*SET TASK:* Scale the material from the line containing "You are a GUI" down to the line containing "click(1249, 123)", both lines included. Reproduce these lines in full, multiplying every coordinate in the answers by 0.2 and rounding to whole numbers with halves rounded up, and omit the pictures.

*PROVIDED MATERIAL:*
▼▼▼

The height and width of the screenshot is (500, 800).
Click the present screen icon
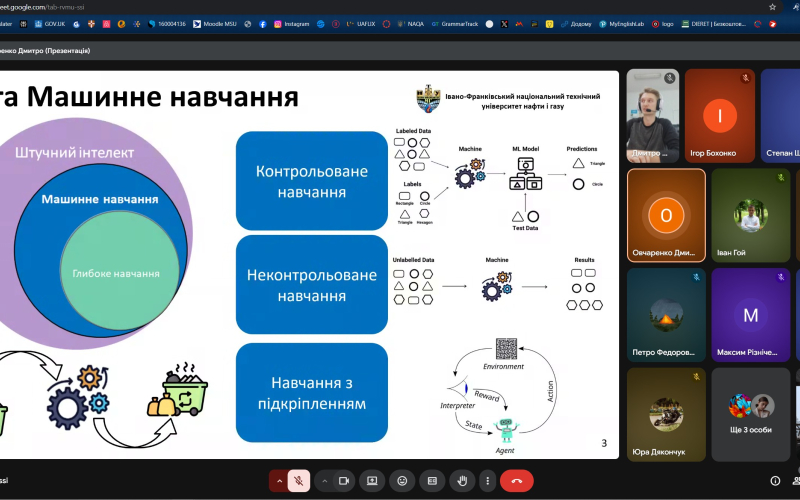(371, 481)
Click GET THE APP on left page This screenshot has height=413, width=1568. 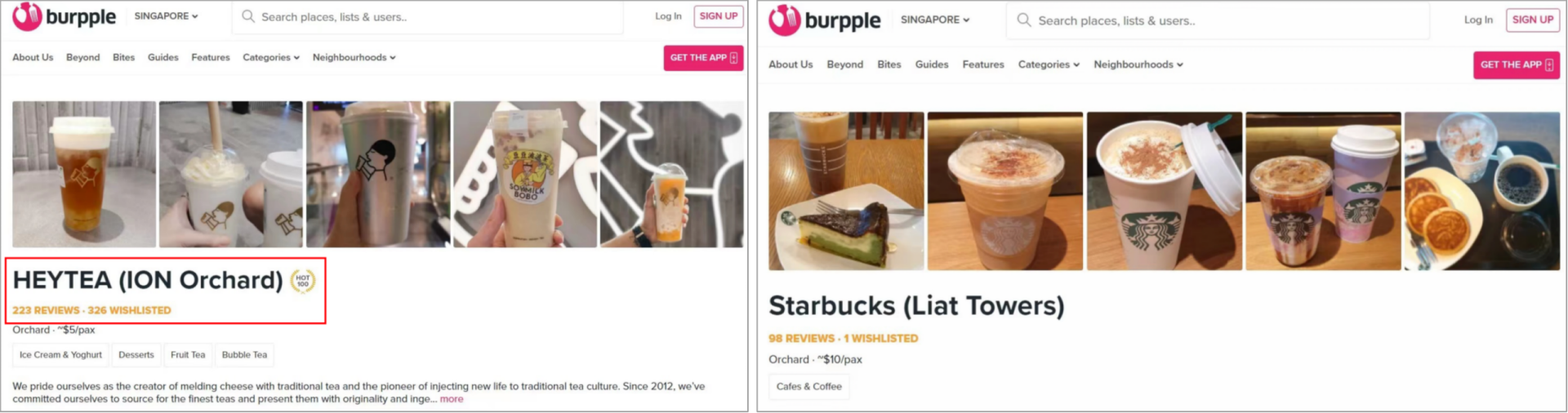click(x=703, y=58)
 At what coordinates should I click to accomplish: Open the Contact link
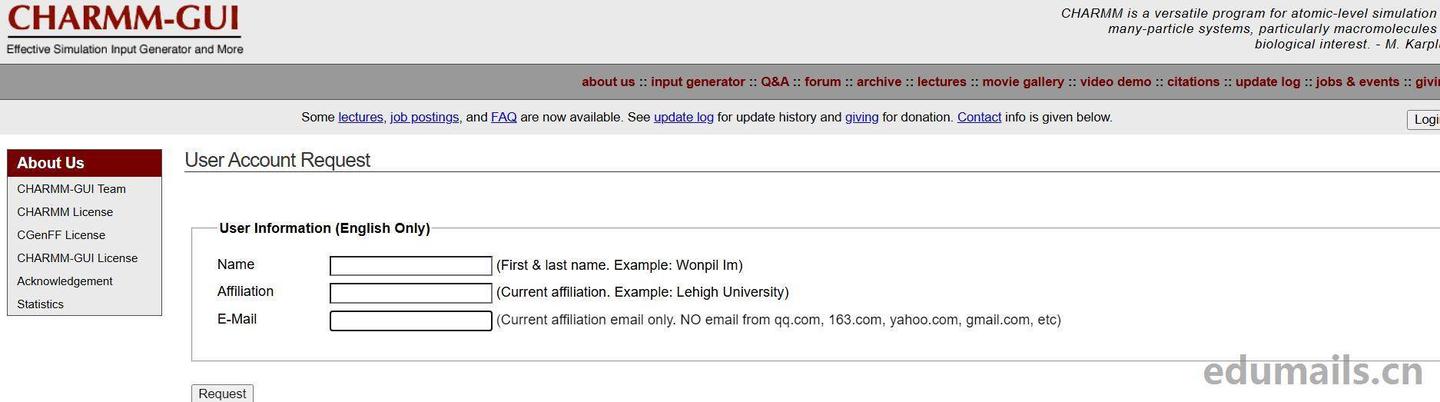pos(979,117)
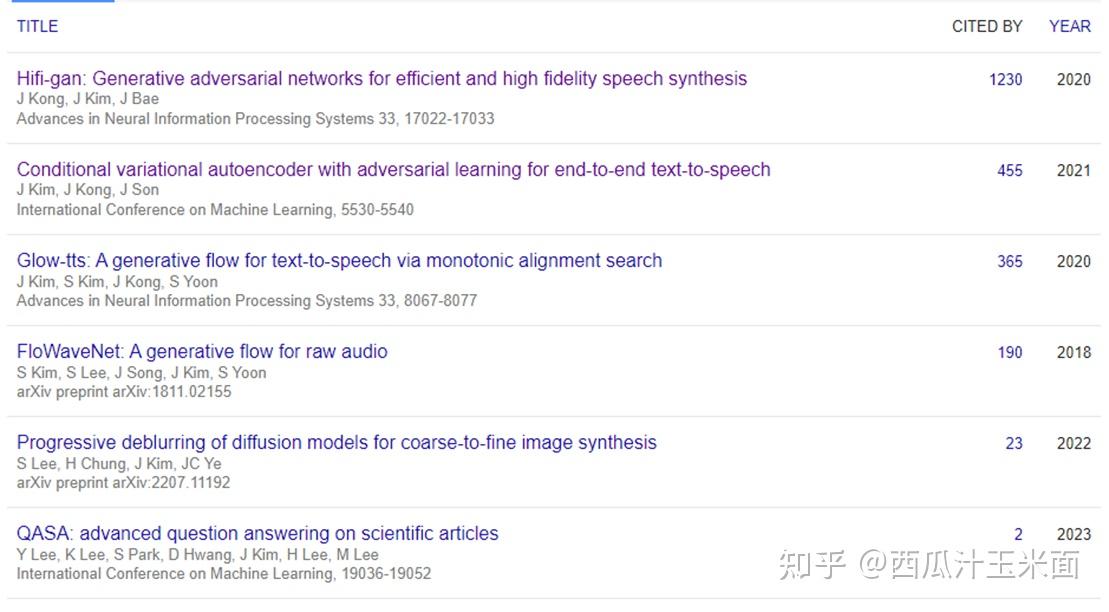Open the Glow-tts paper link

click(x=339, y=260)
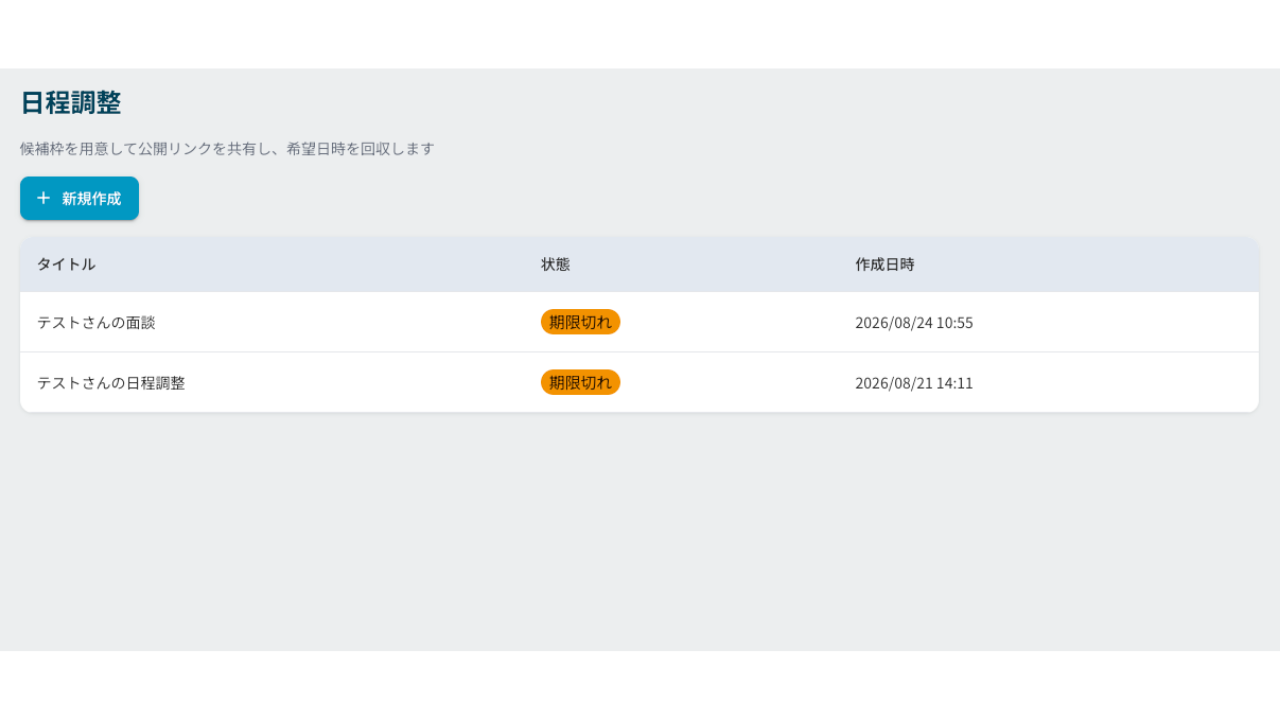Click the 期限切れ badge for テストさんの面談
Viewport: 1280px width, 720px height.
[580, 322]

▲▲▲
▼▼▼

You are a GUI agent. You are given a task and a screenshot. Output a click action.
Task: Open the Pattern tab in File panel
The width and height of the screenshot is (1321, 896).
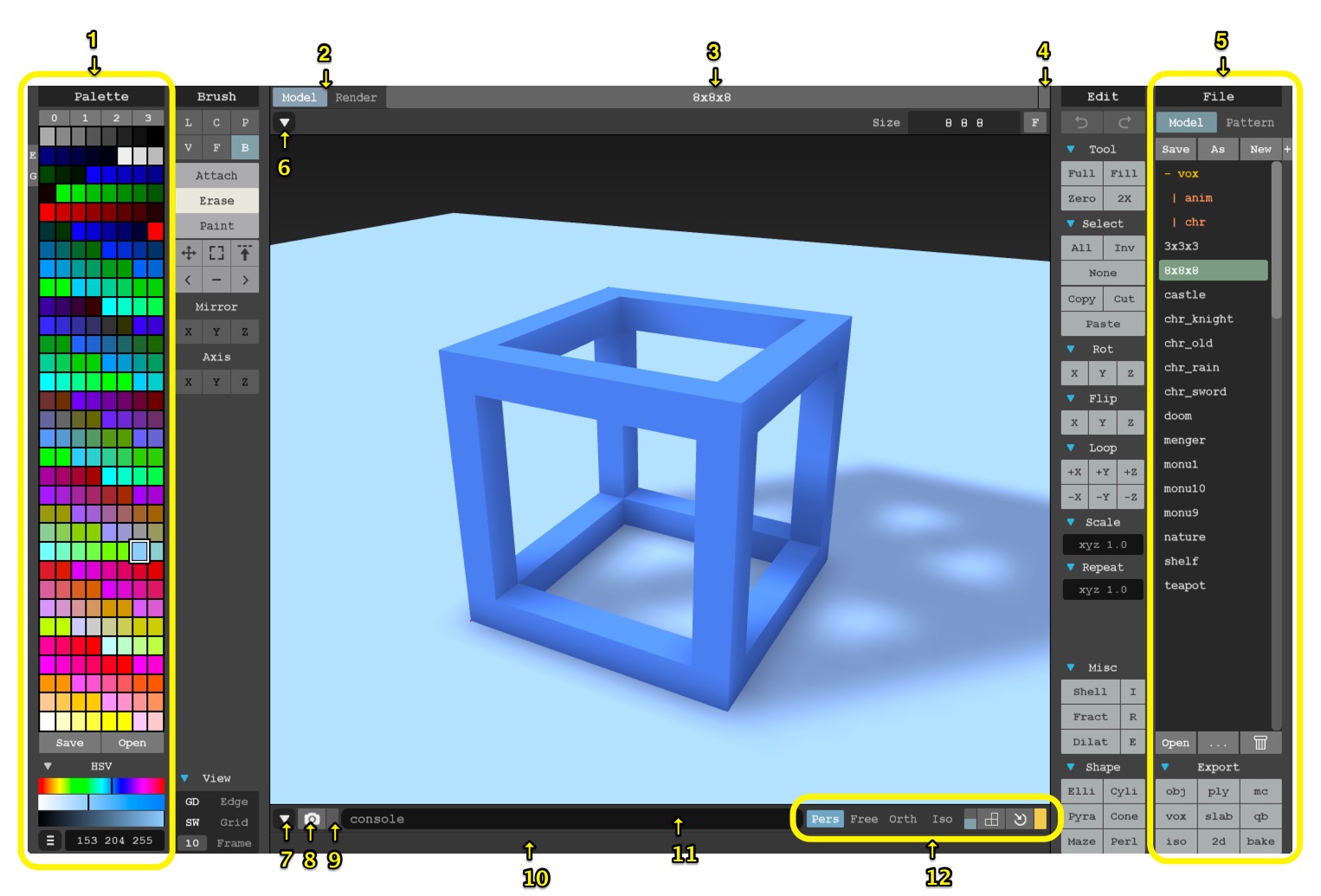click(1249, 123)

▲▲▲

*SOLUTION FOR THIS PROBLEM:*
You are a GUI agent. You are given a task and a screenshot. Output a click action.
Task: Open the Pattern tab in File panel
The width and height of the screenshot is (1321, 896).
click(250, 25)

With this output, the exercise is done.